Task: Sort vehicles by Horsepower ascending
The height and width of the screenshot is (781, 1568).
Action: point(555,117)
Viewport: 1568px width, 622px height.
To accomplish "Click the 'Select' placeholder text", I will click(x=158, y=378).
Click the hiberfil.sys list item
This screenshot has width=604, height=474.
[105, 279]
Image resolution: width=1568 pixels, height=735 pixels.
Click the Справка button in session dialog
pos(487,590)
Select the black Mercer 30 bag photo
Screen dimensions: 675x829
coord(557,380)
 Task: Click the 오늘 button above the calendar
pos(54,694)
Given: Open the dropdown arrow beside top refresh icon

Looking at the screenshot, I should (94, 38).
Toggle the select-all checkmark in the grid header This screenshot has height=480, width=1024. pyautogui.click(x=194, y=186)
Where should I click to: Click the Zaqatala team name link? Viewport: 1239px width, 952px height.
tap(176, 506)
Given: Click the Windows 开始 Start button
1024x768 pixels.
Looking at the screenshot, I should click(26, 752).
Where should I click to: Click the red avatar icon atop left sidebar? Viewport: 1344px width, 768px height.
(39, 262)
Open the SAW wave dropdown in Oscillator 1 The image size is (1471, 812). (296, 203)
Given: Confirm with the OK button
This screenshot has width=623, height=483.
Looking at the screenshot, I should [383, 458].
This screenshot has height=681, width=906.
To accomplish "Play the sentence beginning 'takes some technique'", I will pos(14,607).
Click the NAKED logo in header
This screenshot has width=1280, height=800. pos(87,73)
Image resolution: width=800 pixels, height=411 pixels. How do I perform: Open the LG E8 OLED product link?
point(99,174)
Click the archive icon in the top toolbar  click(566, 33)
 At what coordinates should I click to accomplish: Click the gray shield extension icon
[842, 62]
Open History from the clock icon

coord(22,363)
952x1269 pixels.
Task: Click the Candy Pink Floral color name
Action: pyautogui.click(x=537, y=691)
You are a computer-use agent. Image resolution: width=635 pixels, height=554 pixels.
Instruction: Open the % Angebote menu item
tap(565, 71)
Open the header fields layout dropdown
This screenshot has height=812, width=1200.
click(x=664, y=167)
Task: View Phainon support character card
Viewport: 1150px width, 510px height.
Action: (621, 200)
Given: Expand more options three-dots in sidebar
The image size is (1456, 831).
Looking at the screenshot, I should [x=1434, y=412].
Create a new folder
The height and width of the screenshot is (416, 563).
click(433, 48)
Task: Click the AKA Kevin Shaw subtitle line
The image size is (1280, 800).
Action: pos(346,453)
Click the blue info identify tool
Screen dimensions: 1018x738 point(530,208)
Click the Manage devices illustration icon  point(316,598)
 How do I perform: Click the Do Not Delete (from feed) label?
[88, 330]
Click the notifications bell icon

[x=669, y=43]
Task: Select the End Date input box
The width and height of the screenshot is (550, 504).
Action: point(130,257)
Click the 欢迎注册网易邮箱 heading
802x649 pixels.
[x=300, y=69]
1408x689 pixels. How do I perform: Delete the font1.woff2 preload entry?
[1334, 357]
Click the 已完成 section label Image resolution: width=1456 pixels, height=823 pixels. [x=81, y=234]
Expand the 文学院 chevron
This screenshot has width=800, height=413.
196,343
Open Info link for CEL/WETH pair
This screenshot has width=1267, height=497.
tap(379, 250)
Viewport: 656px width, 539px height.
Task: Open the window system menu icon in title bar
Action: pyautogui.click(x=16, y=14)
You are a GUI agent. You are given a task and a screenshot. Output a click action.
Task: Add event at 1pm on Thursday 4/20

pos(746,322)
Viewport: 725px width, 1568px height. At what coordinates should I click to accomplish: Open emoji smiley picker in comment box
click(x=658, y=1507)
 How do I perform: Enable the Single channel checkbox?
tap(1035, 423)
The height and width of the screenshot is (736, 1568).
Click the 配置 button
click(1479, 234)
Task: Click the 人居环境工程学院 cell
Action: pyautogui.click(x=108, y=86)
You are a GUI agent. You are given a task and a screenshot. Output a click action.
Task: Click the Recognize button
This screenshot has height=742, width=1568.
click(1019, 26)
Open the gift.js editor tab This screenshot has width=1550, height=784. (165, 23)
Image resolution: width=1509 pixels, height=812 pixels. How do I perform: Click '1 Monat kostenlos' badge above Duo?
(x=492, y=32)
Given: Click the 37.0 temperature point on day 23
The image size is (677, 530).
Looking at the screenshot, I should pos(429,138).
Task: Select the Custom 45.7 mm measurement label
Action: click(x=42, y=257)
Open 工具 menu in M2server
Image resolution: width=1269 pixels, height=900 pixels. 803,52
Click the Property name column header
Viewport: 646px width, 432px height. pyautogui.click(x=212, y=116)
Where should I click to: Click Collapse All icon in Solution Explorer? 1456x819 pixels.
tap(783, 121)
---
→ **EXERCISE GOAL**:
Word for word, output the lines of the data from its first line through the line where "Toggle the select-all" appears, and stop there.

→ **TASK RESPONSE**:
Task: Sort vehicles by Horsepower ascending
The height and width of the screenshot is (781, 1568).
Action: point(555,117)
Viewport: 1568px width, 622px height.
To accomplish "Click the 'Select' placeholder text", I will click(x=158, y=378).
Click the hiberfil.sys list item
This screenshot has width=604, height=474.
[105, 279]
Image resolution: width=1568 pixels, height=735 pixels.
Click the Справка button in session dialog
pos(487,590)
Select the black Mercer 30 bag photo
Screen dimensions: 675x829
coord(557,380)
 Task: Click the 오늘 button above the calendar
pos(54,694)
Given: Open the dropdown arrow beside top refresh icon

Looking at the screenshot, I should (94, 38).
Toggle the select-all checkmark in the grid header This screenshot has height=480, width=1024. pyautogui.click(x=194, y=186)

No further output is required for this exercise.